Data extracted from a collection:
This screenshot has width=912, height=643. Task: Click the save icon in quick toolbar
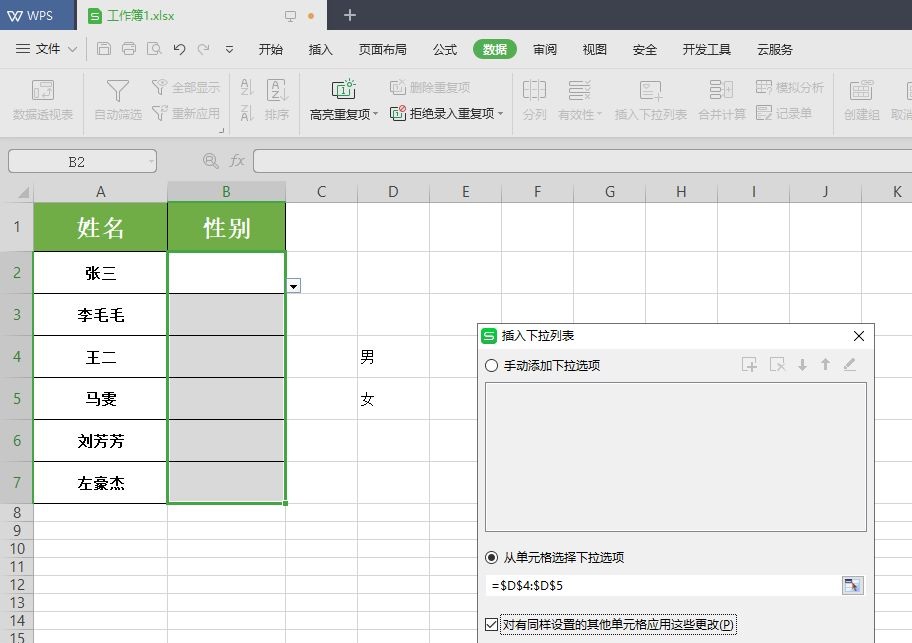click(x=104, y=49)
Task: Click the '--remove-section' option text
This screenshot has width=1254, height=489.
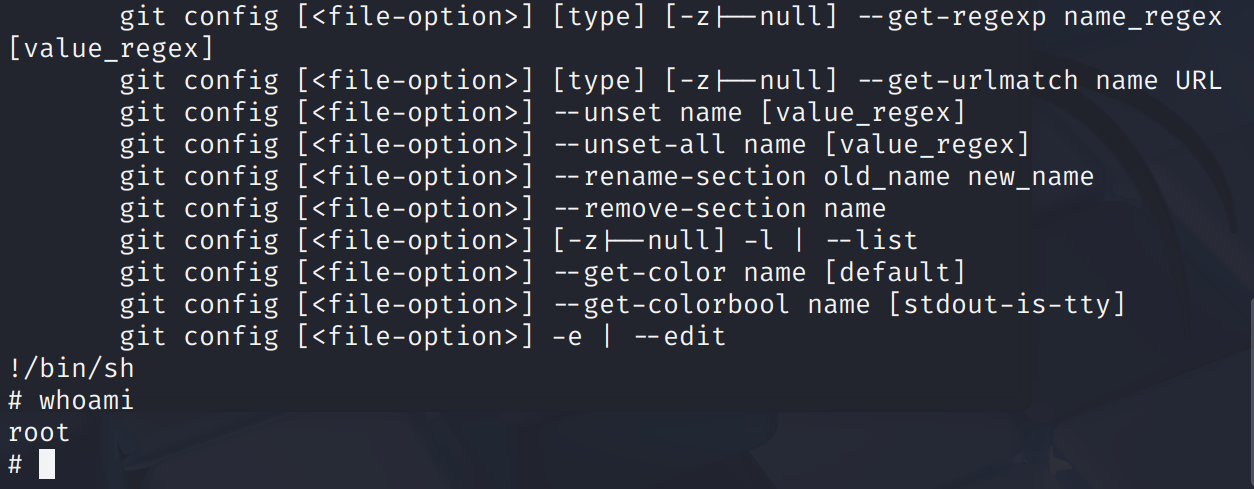Action: [x=679, y=209]
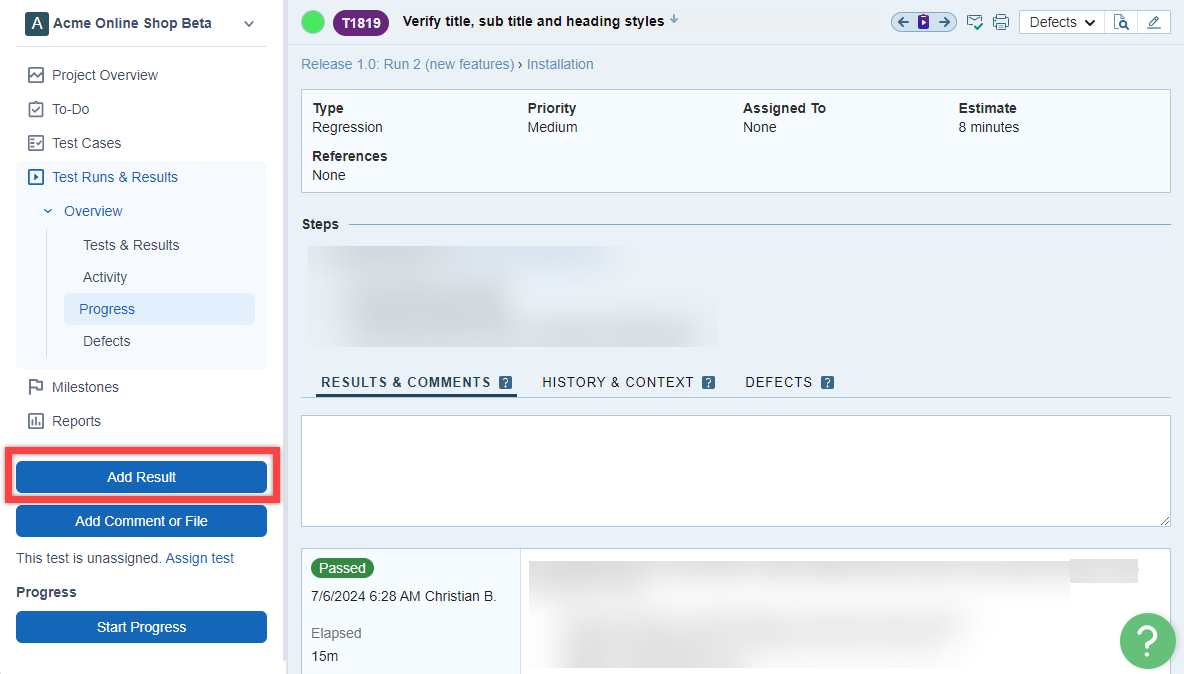Click the small arrow next to test title
The height and width of the screenshot is (674, 1184).
click(x=674, y=19)
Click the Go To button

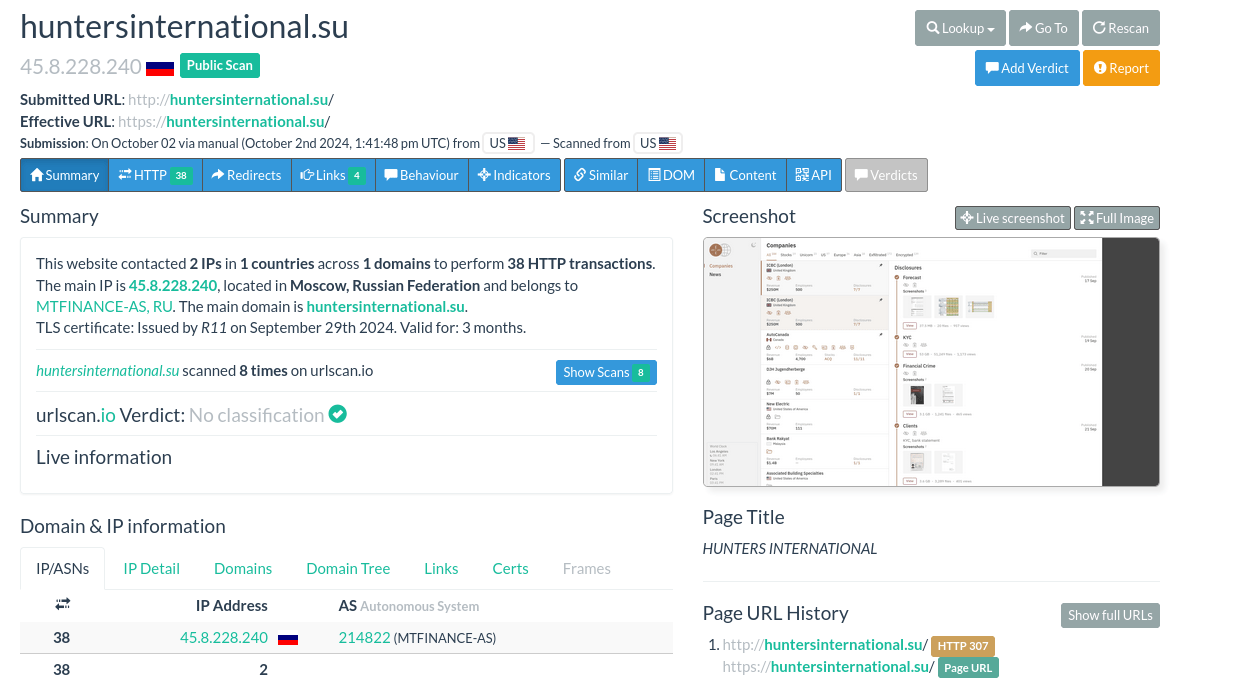tap(1043, 28)
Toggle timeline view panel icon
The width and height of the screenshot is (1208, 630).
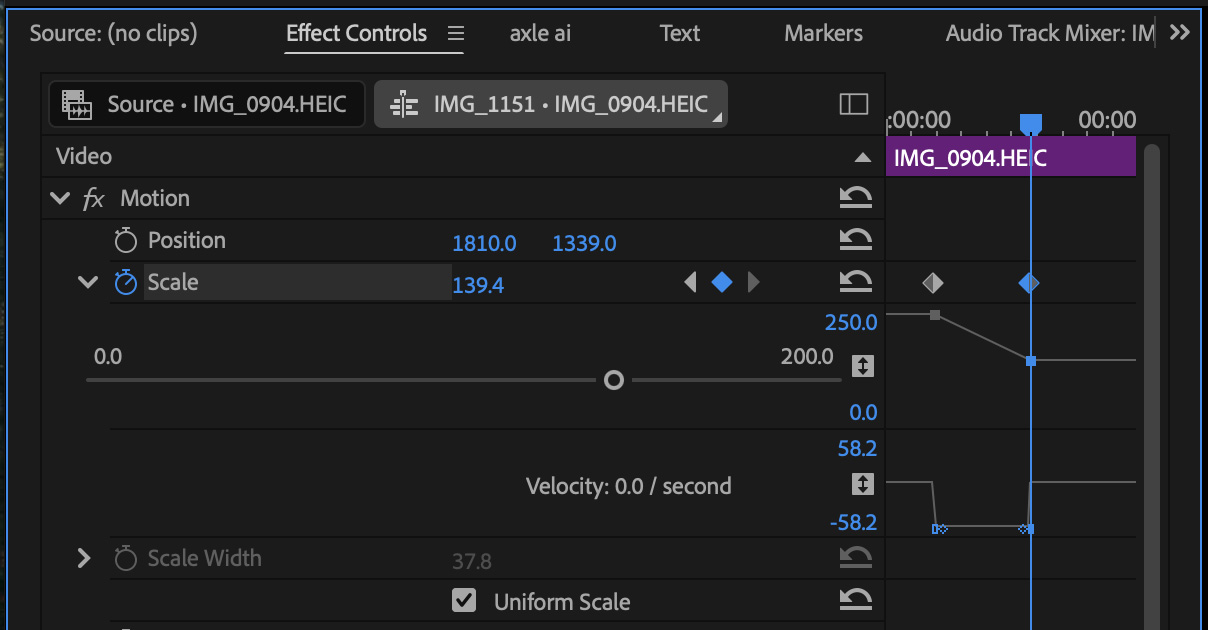854,104
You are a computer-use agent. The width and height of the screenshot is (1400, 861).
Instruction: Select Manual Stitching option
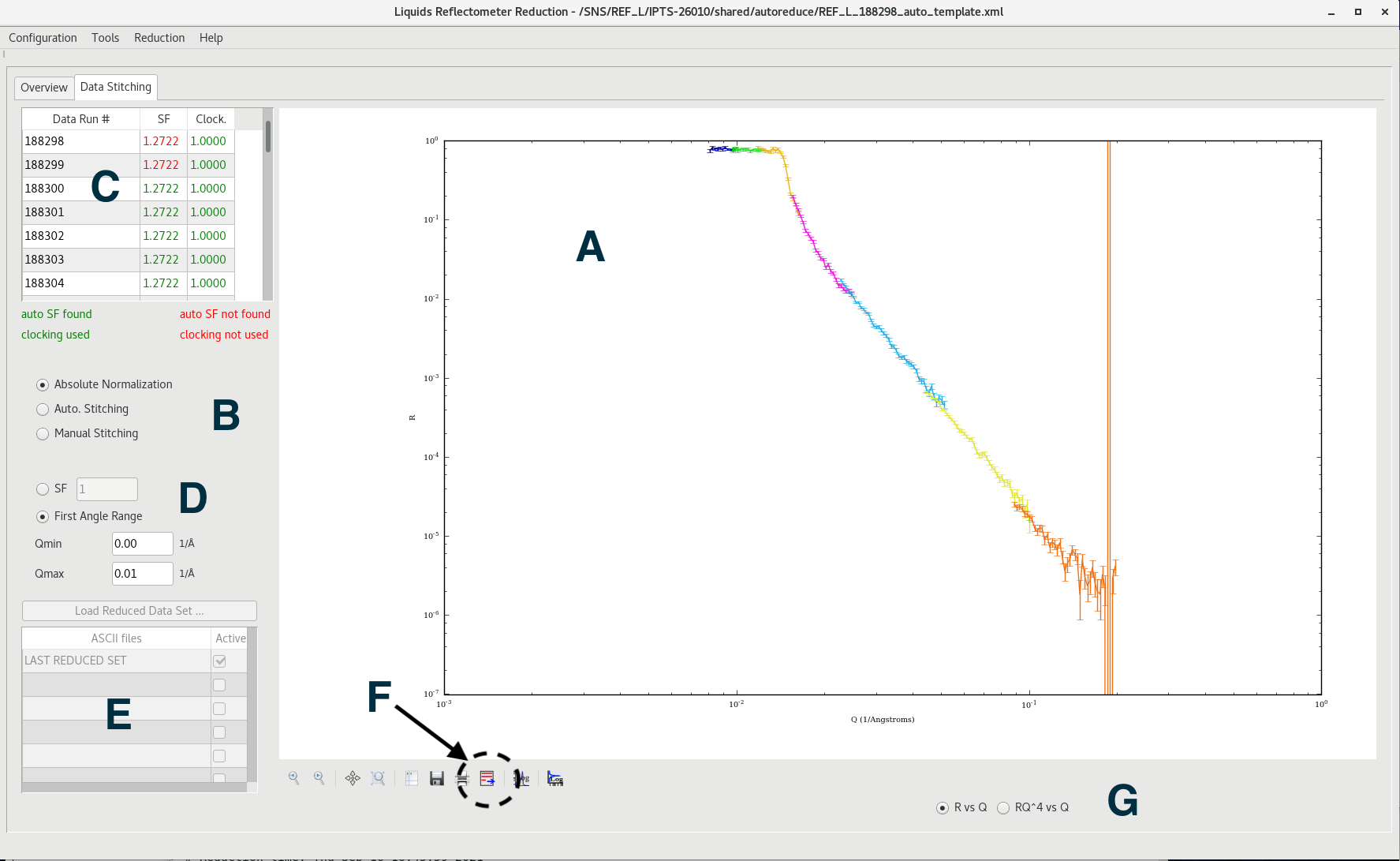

• WHAT NEEDS TO BE DONE
Copy out the listing above word for word, leaving out the pictures.

• RESPONSE
This screenshot has width=912, height=643. Task: Click the save icon in quick toolbar
click(x=104, y=49)
Task: Click the '--remove-section' option text
This screenshot has width=1254, height=489.
Action: [x=679, y=209]
Click the small arrow next to test title
The height and width of the screenshot is (674, 1184).
click(x=674, y=19)
Click the Go To button

tap(1043, 28)
Toggle timeline view panel icon
The width and height of the screenshot is (1208, 630).
854,104
You are a computer-use agent. The width and height of the screenshot is (1400, 861).
Instruction: Select Manual Stitching option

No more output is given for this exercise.